Skot was intense about what was right and wrong. He had an amazing blend of logic, common sense, and pure instinct. He was not neutral or nonchalant about anything. That is to say, if he didn’t care about something, he REALLY didn’t care about it, and he made sure you knew it. If he did care about something, it was all encompassing and a source of passion for him, and once you got to know him he would tell you about that too. While early on in our relationship I saw this is a sign of naiveté and thought he was somewhat judgmental, I learned later on that this is the most efficient way to be alive on this planet.



Between his bouts of cancer, I tried some of his reverse boot camp psychology to keep him from giving up.
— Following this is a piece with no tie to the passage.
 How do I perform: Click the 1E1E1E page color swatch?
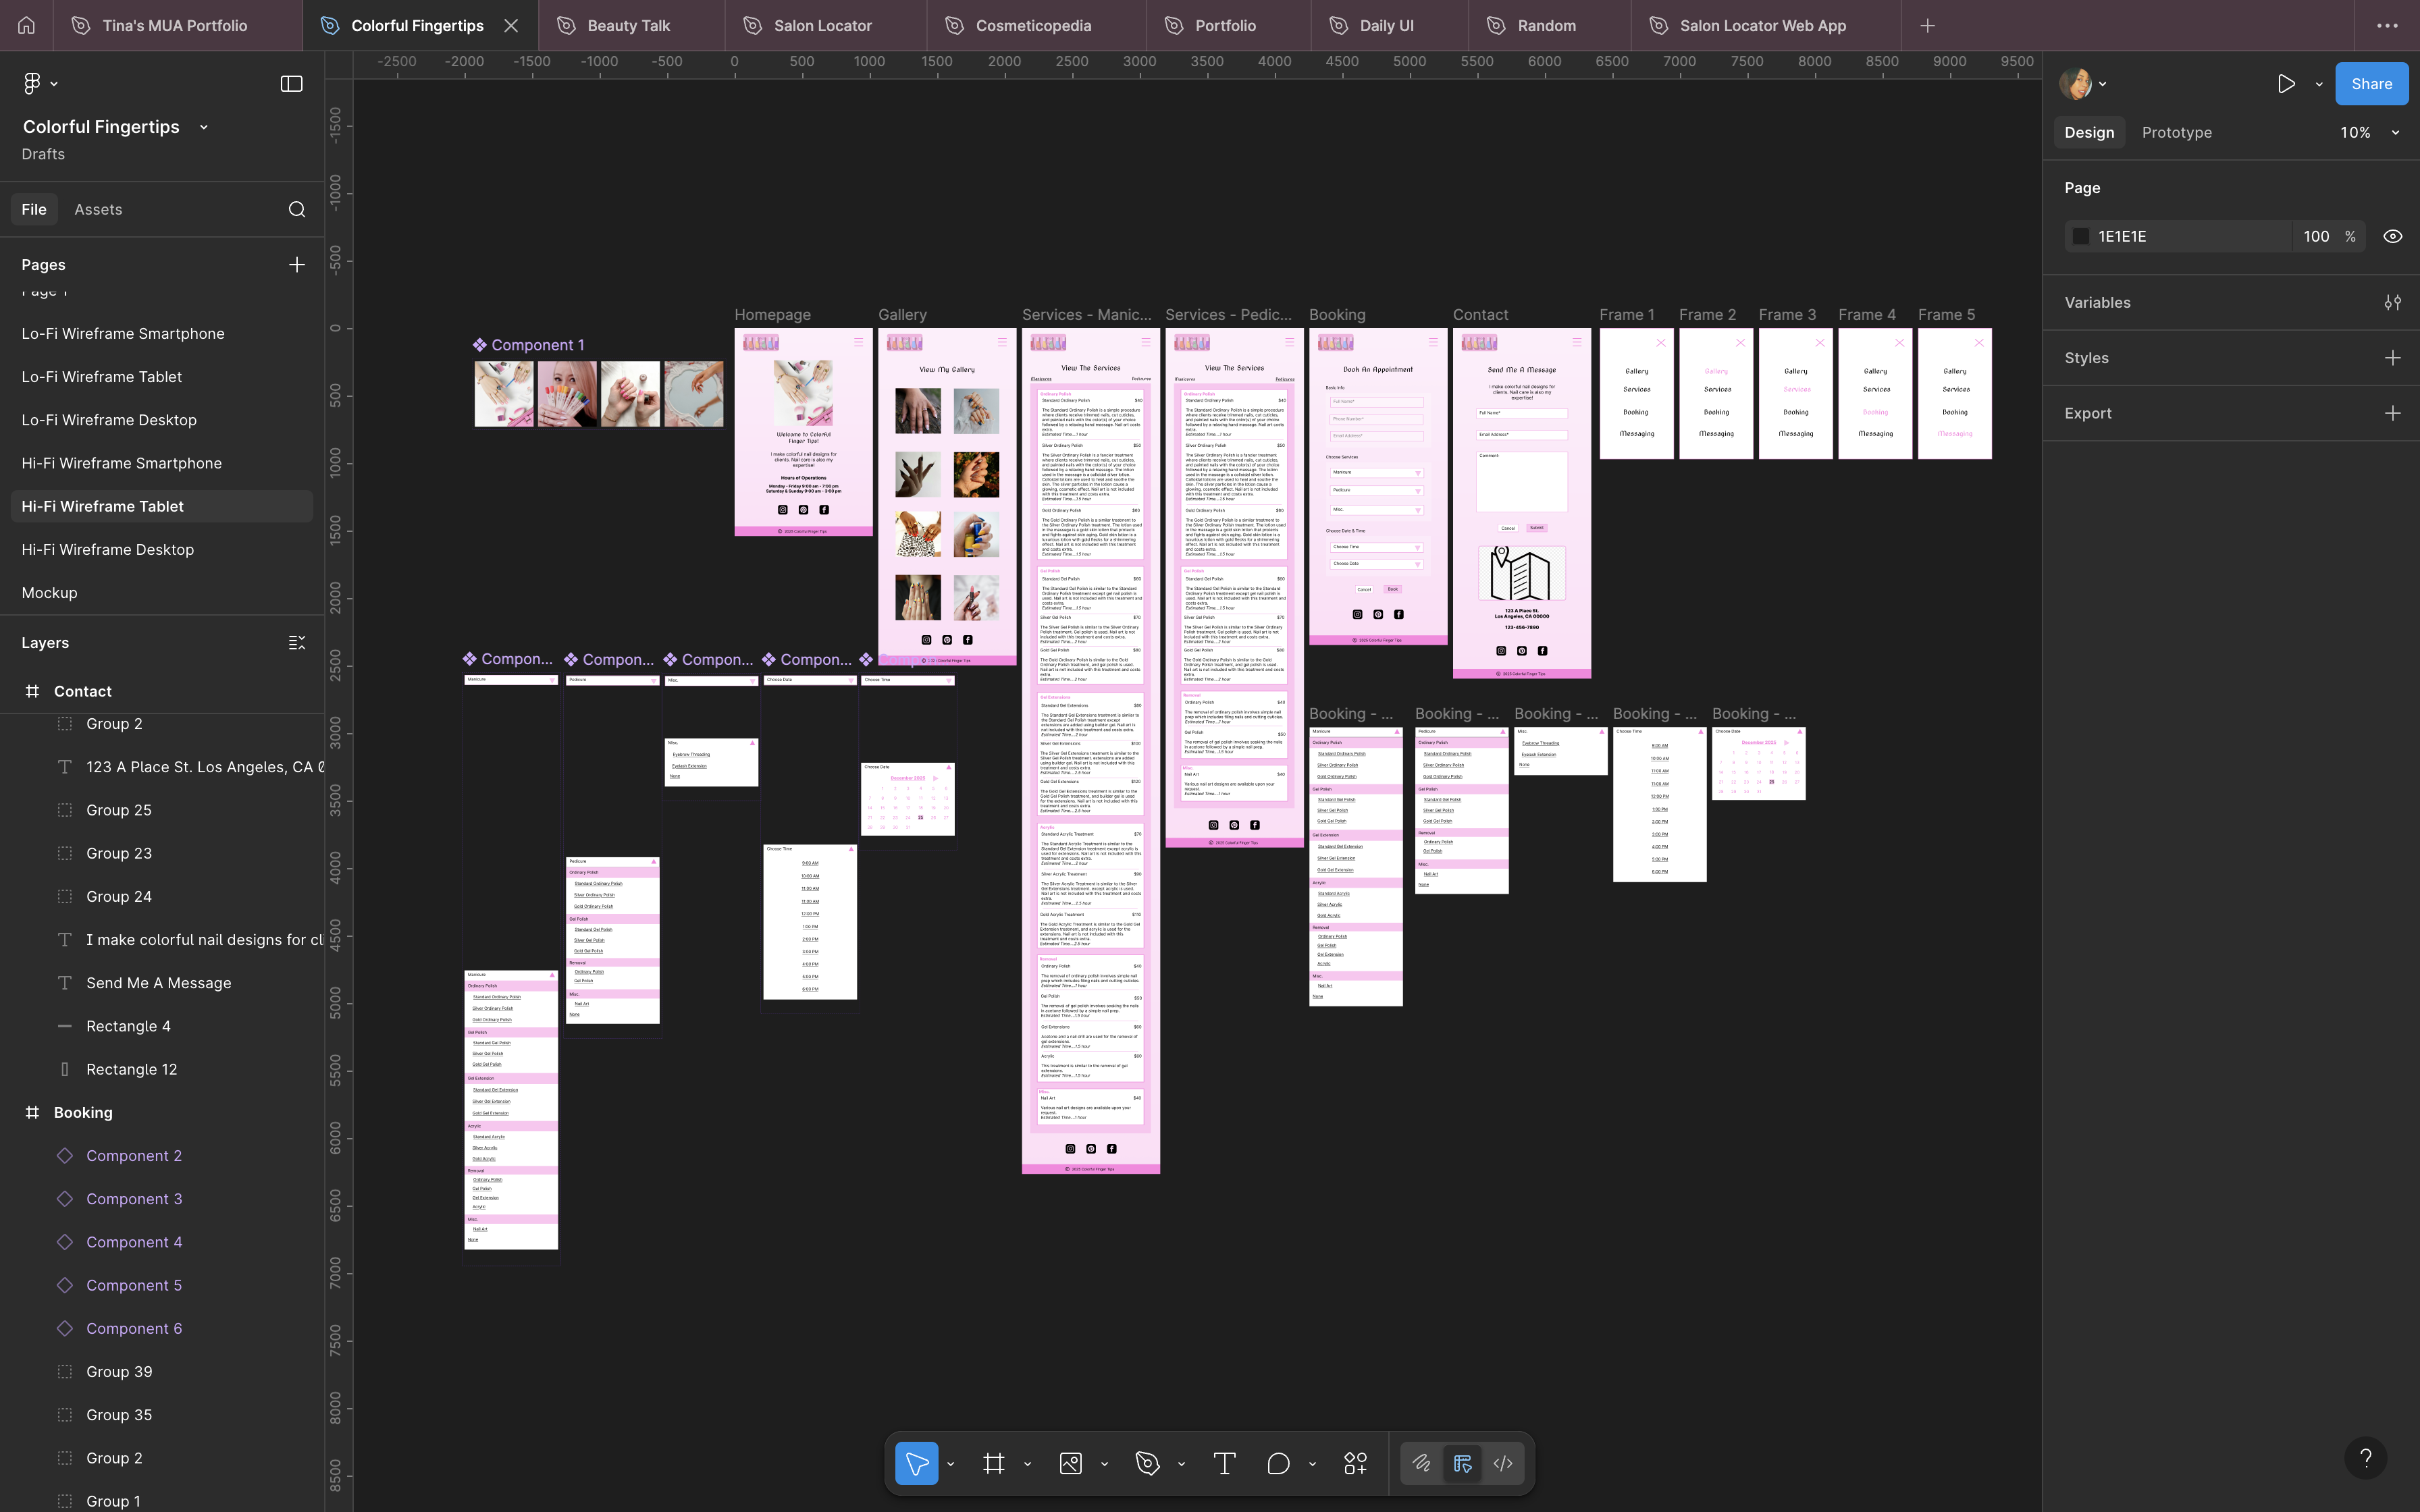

I told him that he needed a goal or something to strive for to want to keep living. He assured me that he did want to keep living, but for what he had already. Skot pointed out to me that he already had the house he wanted, the car he wanted, the wife he wanted, the job he wanted, the friends he wanted, the family he wanted, the record of service to his country that he wanted, and in a nutshell … the life he wanted. I sat in awed silence (for once) as I had no answer for this, but I said a silent prayer that I could be blessed and wise enough to reach that moment of revelation in my own life. Skot had contentment and inner peace dialed in for longer than I had even realized. What more can you ask for in a life? He packed it all in, and then added some extras for good measure, all without ever compromising his character. He left this earth with absolutely no regrets. He told me that verbatim many times. He had not one regret. That to me is just amazing.